Basically NACT can be carried out when the indication for chemotherapy exists even before an operation [1], [2], [7]. Apart from improving the chances for a breast-preserving operation, it opens up further options. In contrast to adjuvant chemotherapy, it allows direct in vivo chemosensitivity testing and thus an evaluation of the response of the tumour and axillary lymph nodes to the systemic therapy in real time. In addition, it enables an individualisation of the therapy on the basis of response controls, on the one hand, by changing the chemotherapy and, on the other hand, by a risk-adapted post-neoadjuvant management [1]. Finally the response of the patient to a neoadjuvant therapy can provide additional prognostic information [1], [8].

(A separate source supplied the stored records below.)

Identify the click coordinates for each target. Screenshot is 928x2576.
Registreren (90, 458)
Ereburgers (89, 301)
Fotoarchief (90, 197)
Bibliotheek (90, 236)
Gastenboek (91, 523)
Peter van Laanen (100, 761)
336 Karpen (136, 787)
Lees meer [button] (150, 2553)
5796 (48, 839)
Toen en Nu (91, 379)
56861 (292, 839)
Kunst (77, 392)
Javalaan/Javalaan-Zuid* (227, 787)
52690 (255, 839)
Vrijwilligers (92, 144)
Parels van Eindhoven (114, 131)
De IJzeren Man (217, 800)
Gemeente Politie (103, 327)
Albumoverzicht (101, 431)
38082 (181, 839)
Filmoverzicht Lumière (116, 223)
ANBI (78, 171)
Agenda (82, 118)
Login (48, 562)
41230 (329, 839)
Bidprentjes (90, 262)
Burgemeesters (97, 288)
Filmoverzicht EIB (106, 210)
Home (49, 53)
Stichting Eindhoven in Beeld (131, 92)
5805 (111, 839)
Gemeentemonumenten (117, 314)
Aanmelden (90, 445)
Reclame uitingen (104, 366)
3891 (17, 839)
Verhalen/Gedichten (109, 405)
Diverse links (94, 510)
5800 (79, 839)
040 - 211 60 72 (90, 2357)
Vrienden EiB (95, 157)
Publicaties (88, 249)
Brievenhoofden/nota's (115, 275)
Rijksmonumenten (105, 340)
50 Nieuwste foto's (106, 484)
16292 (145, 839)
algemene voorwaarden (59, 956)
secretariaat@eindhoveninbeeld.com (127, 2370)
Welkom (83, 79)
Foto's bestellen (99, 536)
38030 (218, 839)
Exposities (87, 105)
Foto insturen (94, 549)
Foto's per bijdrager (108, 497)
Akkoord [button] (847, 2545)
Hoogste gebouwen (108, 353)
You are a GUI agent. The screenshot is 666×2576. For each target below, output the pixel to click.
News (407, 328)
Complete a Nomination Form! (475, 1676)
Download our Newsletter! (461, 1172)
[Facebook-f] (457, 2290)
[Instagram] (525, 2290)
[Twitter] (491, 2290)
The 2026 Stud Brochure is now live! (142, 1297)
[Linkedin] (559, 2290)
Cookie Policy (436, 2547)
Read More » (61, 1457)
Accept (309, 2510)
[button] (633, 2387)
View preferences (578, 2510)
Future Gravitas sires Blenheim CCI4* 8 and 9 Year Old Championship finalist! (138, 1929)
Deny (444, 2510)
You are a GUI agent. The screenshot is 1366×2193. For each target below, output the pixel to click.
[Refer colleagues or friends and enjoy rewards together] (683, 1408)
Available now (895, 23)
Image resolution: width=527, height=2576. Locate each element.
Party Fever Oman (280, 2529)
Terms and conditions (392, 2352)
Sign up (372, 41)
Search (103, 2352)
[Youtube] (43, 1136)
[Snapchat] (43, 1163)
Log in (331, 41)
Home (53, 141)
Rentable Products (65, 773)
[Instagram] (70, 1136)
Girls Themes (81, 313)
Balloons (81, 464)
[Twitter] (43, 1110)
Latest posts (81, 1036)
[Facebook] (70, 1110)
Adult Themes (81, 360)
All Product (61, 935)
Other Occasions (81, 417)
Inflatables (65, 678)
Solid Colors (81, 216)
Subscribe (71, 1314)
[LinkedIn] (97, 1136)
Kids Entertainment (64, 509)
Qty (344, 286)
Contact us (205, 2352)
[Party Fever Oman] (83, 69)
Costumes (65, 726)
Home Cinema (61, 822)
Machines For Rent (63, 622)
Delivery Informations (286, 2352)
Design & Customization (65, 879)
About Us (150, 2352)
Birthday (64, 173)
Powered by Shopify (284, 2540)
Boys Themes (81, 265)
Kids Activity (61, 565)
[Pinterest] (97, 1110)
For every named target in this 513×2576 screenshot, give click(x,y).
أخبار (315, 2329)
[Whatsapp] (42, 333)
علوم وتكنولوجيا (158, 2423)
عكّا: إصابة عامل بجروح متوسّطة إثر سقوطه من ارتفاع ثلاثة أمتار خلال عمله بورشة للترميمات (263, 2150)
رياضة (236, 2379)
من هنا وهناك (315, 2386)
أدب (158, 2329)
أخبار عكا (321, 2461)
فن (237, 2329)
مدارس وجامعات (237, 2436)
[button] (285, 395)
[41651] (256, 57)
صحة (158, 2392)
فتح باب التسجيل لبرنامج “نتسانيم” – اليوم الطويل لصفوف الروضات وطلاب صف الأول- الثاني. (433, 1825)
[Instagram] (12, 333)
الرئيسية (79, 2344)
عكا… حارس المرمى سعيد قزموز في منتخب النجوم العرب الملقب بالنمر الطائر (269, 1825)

The most important parameter for evaluating the success of a therapy is the pathological complete remission (pCR) [9]. This endpoint can directly reflect the effect of a neoadjuvant treatment. It is important to consider how the respective pCR is defined. The most frequently used definitions are ypT0 ypN0 (no residual invasive and in situ tumour remains in the breast and axilla), ypT0/is ypN0 (no residual invasive tumour remains in the breast and axilla, independent of an in situ component also known as tpCR) and ypT0/is (no residual invasive tumour remains in the breast, independent of axillary lymph node attack or an in situ carcinoma).

In various trials and meta-analyses a relationship at the patient level between the achievement of pCR and a longer overall survival has been demonstrated [4], [10], [11]. Also in a large meta-analysis of 12 trials initiated by the US drug registration authority FDA with a total of 11 955 patients, an association between achievement of pCR and an improved, event-free survival was observed. Here, the prognostic significance was highest for triple negative breast cancers and HER2-positive, HR-negative tumours treated with trastuzumab. A formal validation of pCR as a surrogate marker for an improved, event-free survival and overall survival was not possible at the trial level in this very heterogeneous patient collective [12].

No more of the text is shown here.